Les auteurs de cette étude indiquent que leurs données et analyses n'invalident pas nécessairement les découvertes de l'article scientifique publié par l'Université Duke. Le rapport britannique n'a examiné qu'une consommation modérée de cannabis, alors que les scientifiques de l'Université Duke se sont concentrés sur une consommation importante sur de longues périodes de temps. « Même si une dépendance persistante au cannabis peut être liée au déclin du QI au cours de la vie d'une personne », écrivent les auteurs de l''étude, « la consommation de cannabis chez les adolescents ne semble pas à elle seule prédire des résultats de QI pire chez les adolescents. »

Les résultats de la plus longue étude longitudinale chez des jumeaux, par des scientifiques américains de Californie et du Minnesota, sont plus contrastées par rapport aux conclusions des scientifiques de l'Université Duke dans leur article. Les données de l'étude sur les jumeaux ne soutiennent pas l'implication des auteurs de l'étude de Duke comme quoi la consommation de cannabis à l'adolescence provoque un déclin neuro-cognitif. Les scores de QI des jumeaux qui fumaient de l'herbe n'ont pas plus diminué avec le temps que ceux de leurs jumeaux non consommateurs. Les fumeurs et les non-fumeurs ont perdu environ 4 points de QI. Les scientifiques ont découvert quelque chose de différent : « les enfants qui sont prédisposés à la stagnation intellectuelle au collège sont sur la trajectoire d'une future consommation de cannabis. »

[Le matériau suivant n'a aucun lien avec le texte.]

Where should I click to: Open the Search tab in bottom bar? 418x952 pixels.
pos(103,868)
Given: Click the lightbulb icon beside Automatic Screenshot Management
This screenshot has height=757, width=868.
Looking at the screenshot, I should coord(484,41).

En d'autres termes, les enfants qui ont du mal à l'école, quelle qu'en soit la raison, ont plus de chances d'essayer l'herbe à un moment ou un autre de leur vie. Si la consommation de cannabis provoquait un déclin cognitif, on devrait retrouver un plus grand déclin dans l'intelligence des consommateurs chroniques, plus grand que chez les consommateurs modérés ou occasionnels. Les analyses des jumeaux n'ont pas non plus trouvé de preuves de ceci. Les chercheurs ont découvert qu'une consommation importante de cannabis n'était pas associée à un déclin plus important du QI. Quelque chose d'autre a dû provoquer la chute de 4 points de QI dans les deux groupes. Le statisticien et auteur principal Nicholas Jackson conclut : « Nos découvertes nous poussent à penser que ce 'quelque chose d'autre' est lié à l'environnement partagé des jumeaux, la maison, l'école et les amis. »

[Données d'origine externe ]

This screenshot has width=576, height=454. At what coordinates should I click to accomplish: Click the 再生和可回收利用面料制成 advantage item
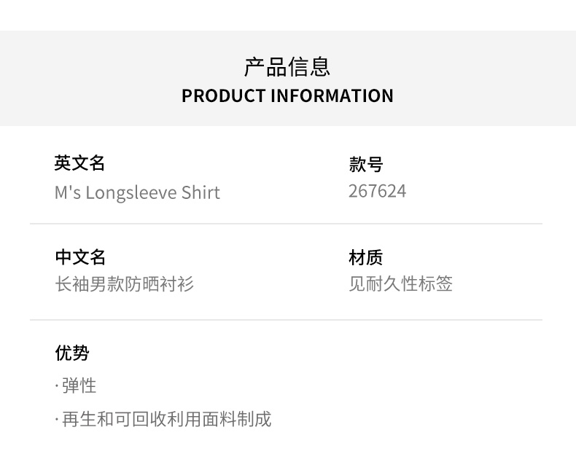pos(166,419)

La science du cannabis fait des progrès mais elle n'est pas encore au niveau où elle devrait être. Cette étude sur des jumeaux aux États-Unis, ou l'étude des chercheurs britanniques, sont peut-être plus précis d'un point de vue scientifique, mais elles ont aussi leurs limitations. Mais il y a une question : les scores de QI reflètent-ils vraiment l'intelligence d'un être humain ? De nombreux scientifiques ne croient pas en ce concept et font référence à ce concept largement partagé comme étant le « mythe du QI ». L'autre chose est que les découvertes de ces études ne peuvent pas apporter la preuve qu'une consommation importante et persistante de cannabis au cours de l'adolescence est sans danger.

Il existe de multiples risques associés au cannabis, mais pour le moment, on peut tous souffler un coup et se réjouir du fait que notre stupidité est probablement provoquée par quelque chose d'autre, et non les plants que nous aimons cultiver et fumer. « Il y a désespérément besoin de plus d'études sur les effets du cannabis sur le cerveau », déclare Jackson, auteur principal de l'étude sur les jumeaux.